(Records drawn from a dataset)
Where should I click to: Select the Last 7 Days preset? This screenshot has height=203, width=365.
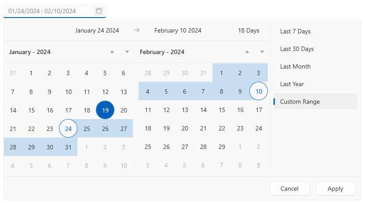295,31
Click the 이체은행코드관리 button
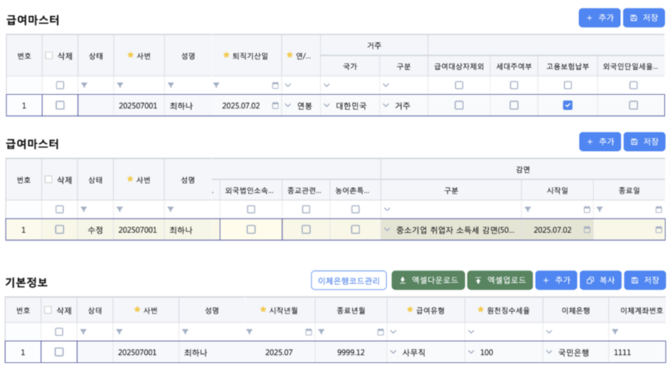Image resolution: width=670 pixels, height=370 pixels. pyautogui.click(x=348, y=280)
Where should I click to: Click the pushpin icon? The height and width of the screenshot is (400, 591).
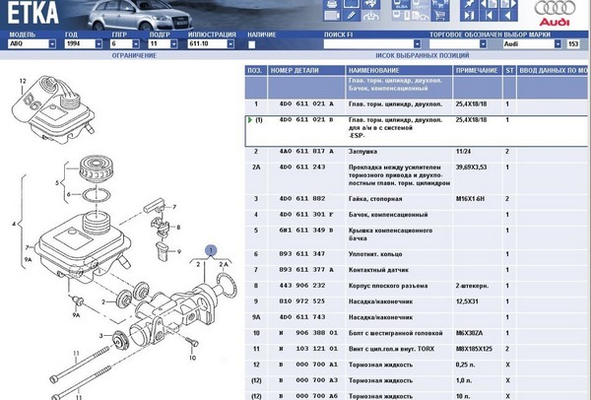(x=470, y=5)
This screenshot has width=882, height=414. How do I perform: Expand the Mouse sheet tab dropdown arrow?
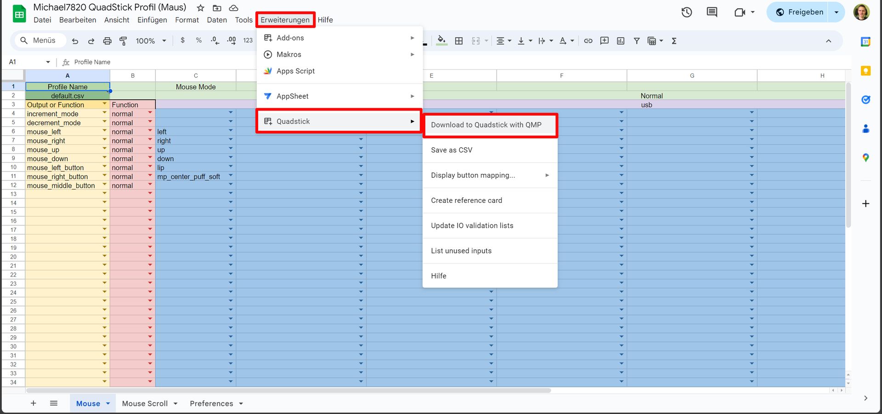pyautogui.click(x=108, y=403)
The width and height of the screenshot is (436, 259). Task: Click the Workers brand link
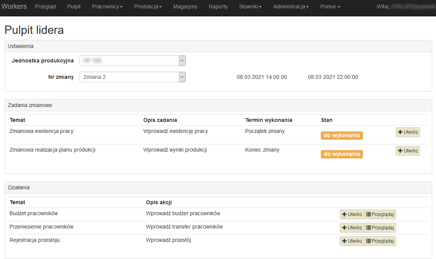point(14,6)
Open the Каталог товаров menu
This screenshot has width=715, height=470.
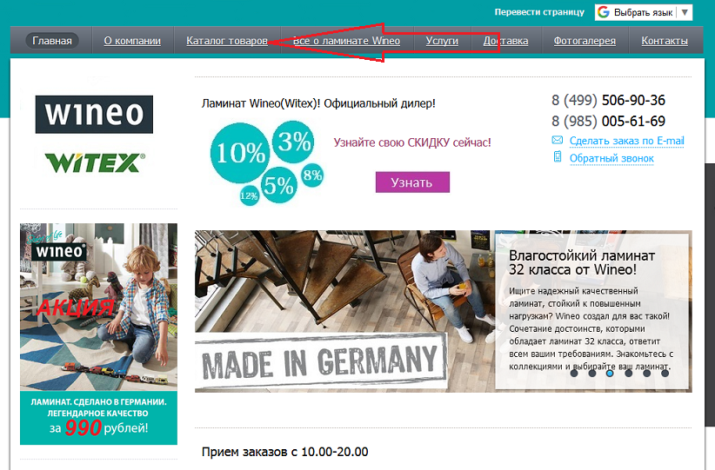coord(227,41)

...

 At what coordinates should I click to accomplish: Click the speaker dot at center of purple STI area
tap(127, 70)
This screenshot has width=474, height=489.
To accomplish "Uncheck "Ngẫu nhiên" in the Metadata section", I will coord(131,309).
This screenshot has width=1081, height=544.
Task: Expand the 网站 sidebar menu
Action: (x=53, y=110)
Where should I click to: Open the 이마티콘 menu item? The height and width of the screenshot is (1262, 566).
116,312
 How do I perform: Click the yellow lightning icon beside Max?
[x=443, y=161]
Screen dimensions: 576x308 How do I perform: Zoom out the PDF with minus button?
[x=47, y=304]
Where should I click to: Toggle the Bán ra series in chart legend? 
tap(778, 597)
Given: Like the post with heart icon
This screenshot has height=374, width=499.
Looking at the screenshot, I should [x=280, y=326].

==

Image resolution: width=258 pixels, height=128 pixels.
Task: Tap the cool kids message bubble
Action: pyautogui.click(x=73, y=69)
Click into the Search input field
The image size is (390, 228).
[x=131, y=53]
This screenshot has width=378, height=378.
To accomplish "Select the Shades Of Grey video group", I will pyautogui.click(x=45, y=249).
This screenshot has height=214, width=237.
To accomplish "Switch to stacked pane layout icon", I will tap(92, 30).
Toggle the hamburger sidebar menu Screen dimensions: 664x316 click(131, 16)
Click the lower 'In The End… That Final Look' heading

## Problem
Return a word-for-word copy of the lines above from the one holding "Where should I click to: Open" through the one holding "Given: Like the post with heart icon", with both of them included and nothing besides.

## Problem solution
Where should I click to: Open the 이마티콘 menu item? The height and width of the screenshot is (1262, 566).
116,312
 How do I perform: Click the yellow lightning icon beside Max?
[x=443, y=161]
Screen dimensions: 576x308 How do I perform: Zoom out the PDF with minus button?
[x=47, y=304]
Where should I click to: Toggle the Bán ra series in chart legend? 
tap(778, 597)
Given: Like the post with heart icon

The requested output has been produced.